§ FRAGMENTO:
********
Está claro que, a excepción de algunos en la “Vieja Europa”, nuestros líderes no saben lo que hacen. La ostentosa actuación de David Miliband y David Cameron, políticos británicos, en Ucrania lo ilustra. Al farfullar sobre la autodeterminación nacional y la integridad territorial de los Estados, ambos parecen haber olvidado que los dos principios resultan normalmente incompatibles. La autodeterminación significa la secesión y el desmoronamiento de los Estados. En el Cáucaso, una región de múltiples enemistades nacionales, la autodeterminación equivale a una guerra más extensa y a una limpieza étnica agravada. En Ucrania lo que está en juego es aún mayor. El nuevo Estado, profundamente dividido y con una base naval rusa importante situada en el puerto de Sebastopol, en Crimea, se verá sin duda hecho añicos de realizarse cualquier intento por arrancarlo de la esfera de influencia rusa. El país se convertiría entonces en un campo de batalla al que las grandes potencias se verían irresistiblemente atraídas. Jugar con nociones wilsonianas de autodeterminación bajo estas condiciones es coquetear con el desastre.
********
[Líneas de origen]
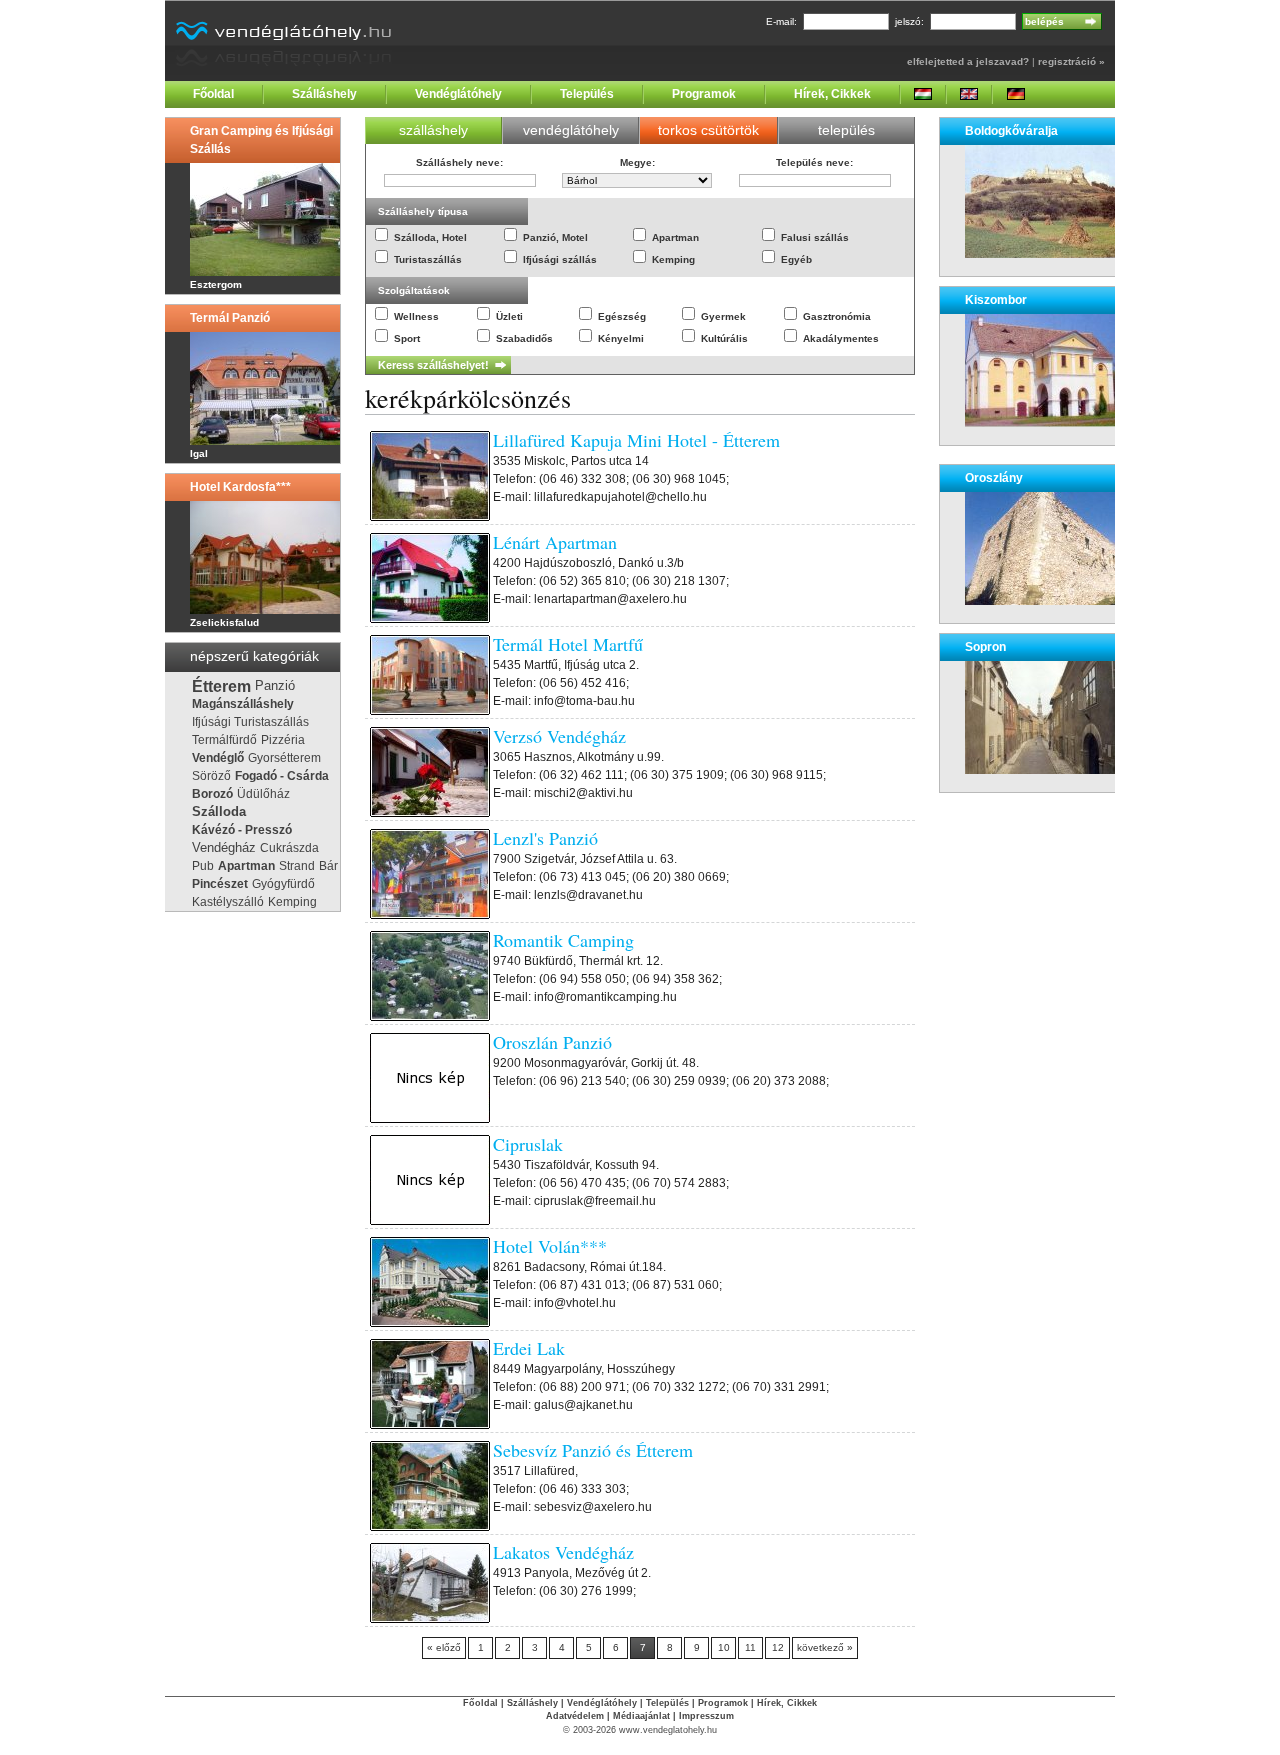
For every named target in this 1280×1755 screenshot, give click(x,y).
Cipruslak (528, 1144)
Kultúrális (724, 338)
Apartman (246, 866)
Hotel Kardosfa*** (240, 487)
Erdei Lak (529, 1348)
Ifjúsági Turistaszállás (250, 722)
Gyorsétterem (284, 758)
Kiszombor (996, 300)
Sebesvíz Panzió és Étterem (593, 1450)
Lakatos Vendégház (563, 1552)
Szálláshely (324, 94)
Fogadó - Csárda (282, 776)
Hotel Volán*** (550, 1246)
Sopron (985, 647)
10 (724, 1647)
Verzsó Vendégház (559, 736)
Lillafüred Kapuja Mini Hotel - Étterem (636, 440)
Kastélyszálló (228, 902)
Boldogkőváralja (1011, 131)
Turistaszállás (428, 259)
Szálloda (219, 812)
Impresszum (706, 1716)
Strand (297, 866)
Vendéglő (218, 758)
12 (778, 1647)
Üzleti (509, 316)
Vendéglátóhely (458, 94)
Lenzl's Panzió (545, 838)
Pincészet (220, 884)
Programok (704, 94)
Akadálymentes (841, 338)
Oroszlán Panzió (552, 1042)
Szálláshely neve (458, 162)
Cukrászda (289, 848)
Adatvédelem (575, 1716)
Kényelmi (621, 338)
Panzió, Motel (555, 237)
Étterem (221, 686)
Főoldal (213, 94)
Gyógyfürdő (283, 884)
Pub (203, 866)
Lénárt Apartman (555, 542)
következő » (825, 1647)
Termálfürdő (224, 740)
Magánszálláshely (243, 704)
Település (587, 94)
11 (750, 1647)
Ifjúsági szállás (560, 259)
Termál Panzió (230, 318)
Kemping (292, 902)
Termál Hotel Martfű (568, 644)
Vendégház (224, 847)
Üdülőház (263, 794)
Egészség (622, 316)
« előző (444, 1647)
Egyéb (796, 259)
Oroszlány (994, 478)
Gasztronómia (837, 316)
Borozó (212, 794)
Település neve (813, 162)
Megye (636, 162)
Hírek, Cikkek (832, 94)
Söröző (211, 776)
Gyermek (723, 316)
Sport (407, 338)
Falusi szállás (815, 237)
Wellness (416, 316)
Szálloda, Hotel (430, 237)
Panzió (275, 685)
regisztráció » (1071, 61)
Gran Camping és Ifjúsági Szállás (261, 140)
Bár (328, 866)
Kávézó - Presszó (242, 830)
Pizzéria (283, 740)
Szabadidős (524, 338)
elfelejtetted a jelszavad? (968, 61)
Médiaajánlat (641, 1716)
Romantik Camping (563, 940)
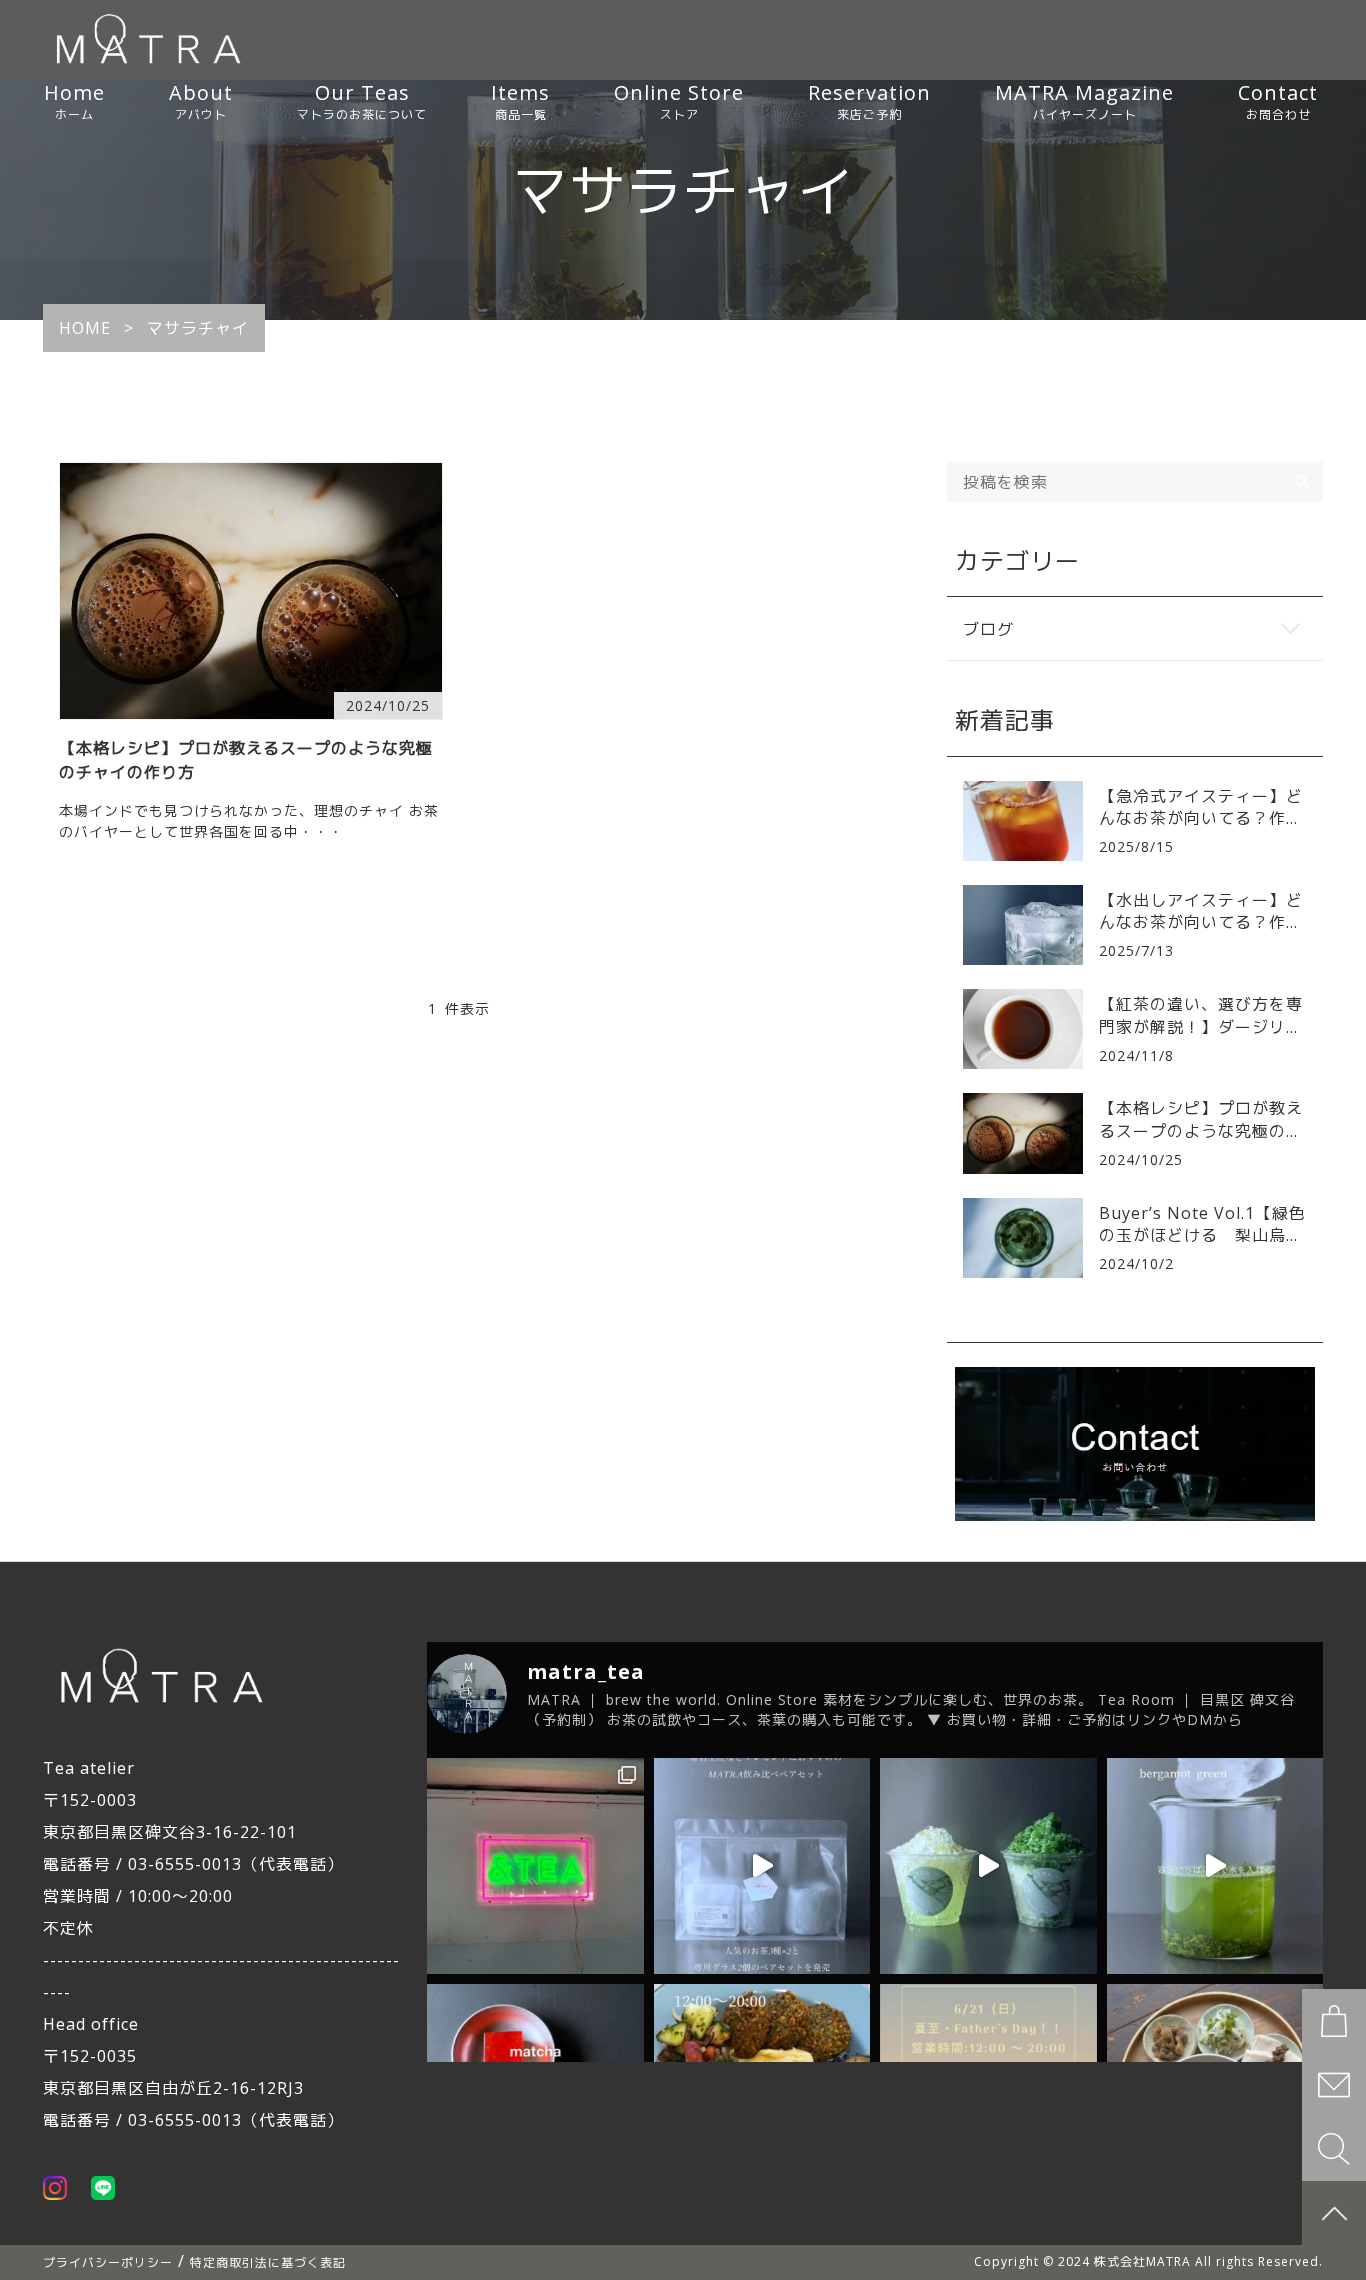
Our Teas (362, 101)
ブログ (988, 629)
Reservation (869, 101)
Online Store (679, 101)
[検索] (1303, 482)
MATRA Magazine (1084, 101)
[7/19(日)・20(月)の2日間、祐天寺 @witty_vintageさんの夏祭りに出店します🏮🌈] (988, 1866)
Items (520, 101)
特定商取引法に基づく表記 (268, 2262)
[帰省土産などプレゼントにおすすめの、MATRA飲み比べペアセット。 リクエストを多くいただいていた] (762, 1866)
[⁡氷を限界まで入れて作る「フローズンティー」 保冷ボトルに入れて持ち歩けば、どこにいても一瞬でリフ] (1215, 1866)
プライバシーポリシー (108, 2262)
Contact (1278, 101)
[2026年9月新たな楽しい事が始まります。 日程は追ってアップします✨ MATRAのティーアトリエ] (535, 1866)
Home (74, 101)
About (201, 101)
********
§ TU OBJETIVO:
¿Podrías seguir escribiendo el texto sobre la autodeterminación y Ucrania a partir de su última oración? Las líneas de origen son material aparte, sin relación con el texto sobre la autodeterminación y Ucrania.

§ RESULTADO:
No nos equivoquemos: Rusia es, en algunos aspectos, un Estado peligroso. Sus líderes, formados en los servicios secretos, son pragmatistas despiadados que recurrirán a cualquier medio para lograr sus objetivos. Quizá su meta sea repeler la influencia occidental en las regiones colindantes, pero su estrategia consiste en hacerse de todo lo que puedan. En este momento, al percibir la decadencia occidental, los líderes rusos están sondeando si Occidente cuenta con alguna estrategia coherente para proteger sus intereses. Según lo que hemos podido escuchar de nuestros líderes hasta hoy, Occidente carece de tal estrategia.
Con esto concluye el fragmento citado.